Compiling the module with ``ProfileMode`` and calling ``profmode.print_summary()``
generates the following output:
.. code-block:: python
"""
ProfileMode.print_summary()
---------------------------
local_time 0.0749197006226 (Time spent running thunks)
Apply-wise summary: <fraction of local_time spent at this position> (<Apply position>, <Apply Op name>)
0.069 15 _dot22
0.064 1 _dot22
0.053 0 InplaceDimShuffle{x,0}
0.049 2 InplaceDimShuffle{1,0}
0.049 10 mul
0.049 6 Elemwise{ScalarSigmoid{output_types_preference=<theano.scalar.basic.transfer_type object at 0x171e650>}}[(0, 0)]
0.049 3 InplaceDimShuffle{x}
0.049 4 InplaceDimShuffle{x,x}
0.048 14 Sum{0}
0.047 7 sub
0.046 17 mul
0.045 9 sqr
0.045 8 Elemwise{sub}
0.045 16 Sum
0.044 18 mul
... (remaining 6 Apply instances account for 0.25 of the runtime)

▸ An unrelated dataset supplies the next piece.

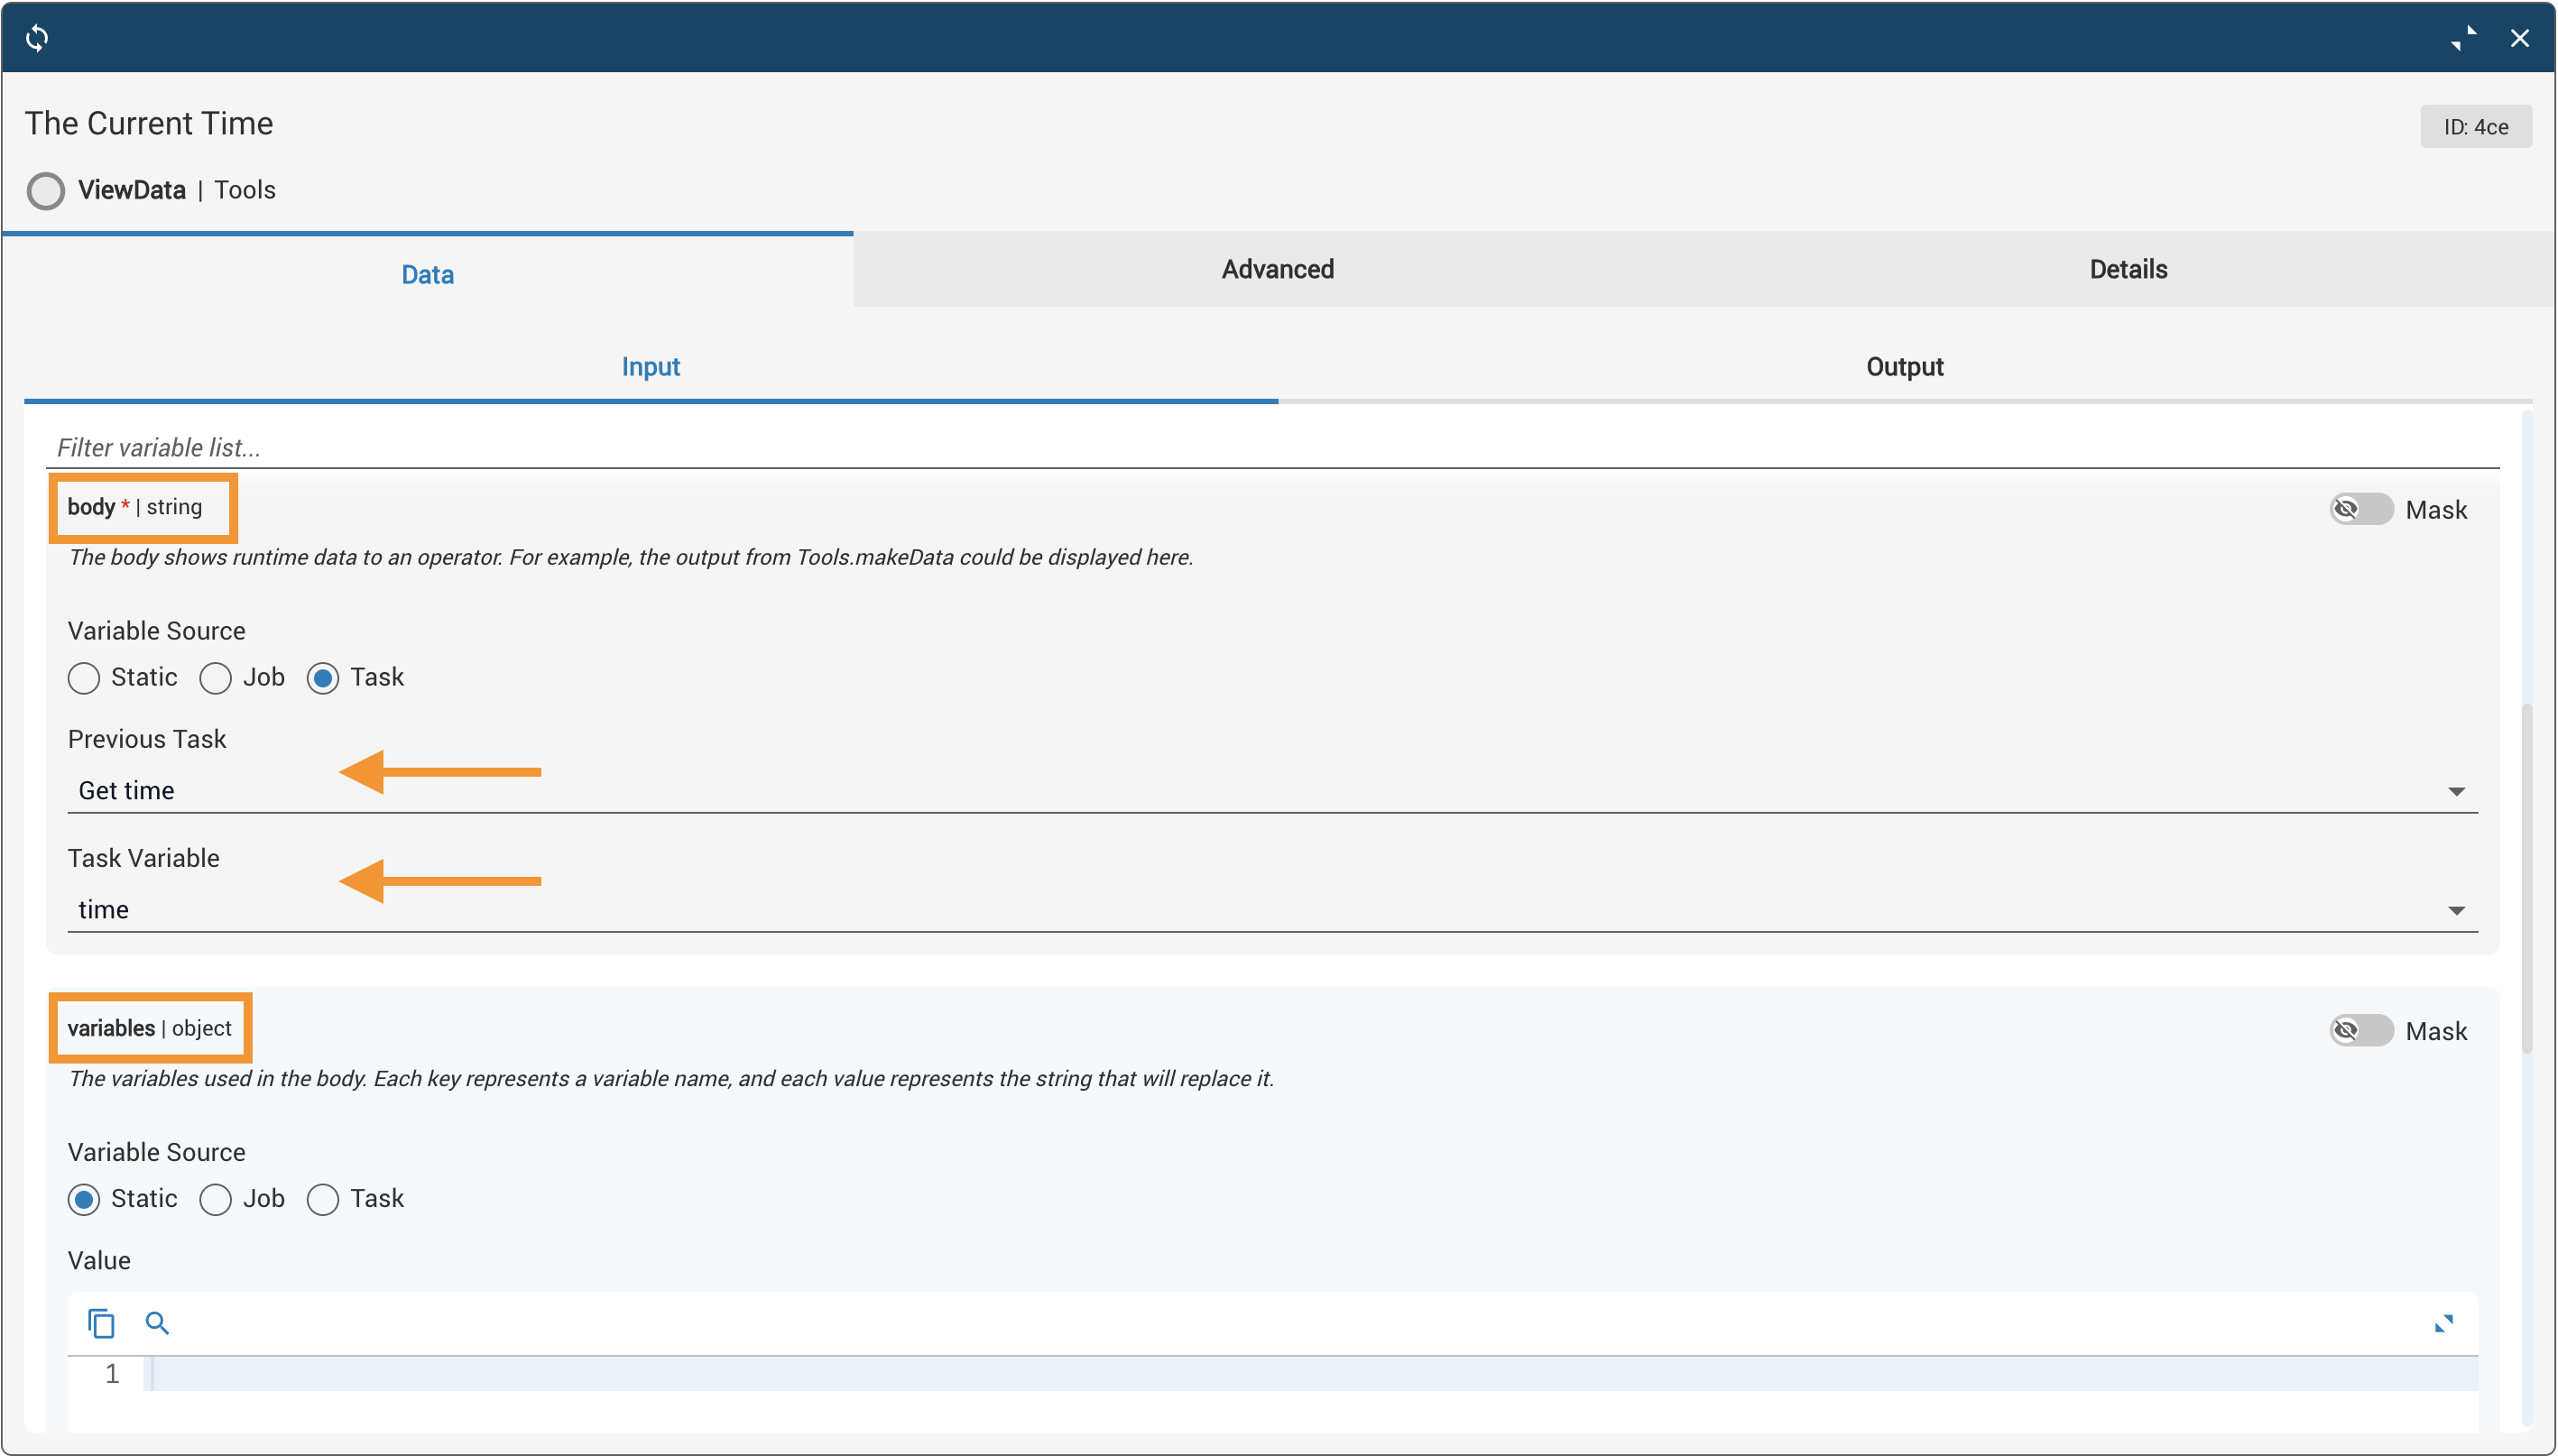Open the Output sub-tab
The image size is (2558, 1456).
coord(1904,367)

Op-wise summary: <fraction of local_time spent on this kind of Op> <Op name>
0.139 * mul
0.134 * _dot22
0.092 * sub
0.085 * Elemwise{Sub{output_types_preference=<theano.scalar.basic.transfer_type object at 0x1779f10>}}[(0, 0)]
0.053 * InplaceDimShuffle{x,0}
0.049 * InplaceDimShuffle{1,0}
0.049 * Elemwise{ScalarSigmoid{output_types_preference=<theano.scalar.basic.transfer_type object at 0x171e650>}}[(0, 0)]
0.049 * InplaceDimShuffle{x}
0.049 * InplaceDimShuffle{x,x}
0.048 * Sum{0}
0.045 * sqr
0.045 * Sum
0.043 * Sum{1}
0.042 * Elemwise{Mul{output_types_preference=<theano.scalar.basic.transfer_type object at 0x17a0f50>}}[(0, 1)]
0.041 * Elemwise{Add{output_types_preference=<theano.scalar.basic.transfer_type object at 0x1736a50>}}[(0, 0)]
0.039 * Elemwise{Second{output_types_preference=<theano.scalar.basic.transfer_type object at 0x1736d90>}}[(0, 1)]
... (remaining 0 Ops account for 0.00 of the runtime)
(*) Op is running a c implementation
"""
This output has two components. In the first section called
*Apply-wise summary*, timing information is provided for the worst
offending ``Apply`` nodes. This corresponds to individual op applications
within your graph which took longest to execute (so if you use
``dot`` twice, you will see two entries there). In the second portion,
the *Op-wise summary*, the execution time of all ``Apply`` nodes executing
the same op are grouped together and the total execution time per op
is shown (so if you use ``dot`` twice, you will see only one entry
there corresponding to the sum of the time spent in each of them).
Finally, notice that the ``ProfileMode`` also shows which ops were running a C
implementation.
For more detail, see :ref:`ProfileMode<profilemode>` in the library.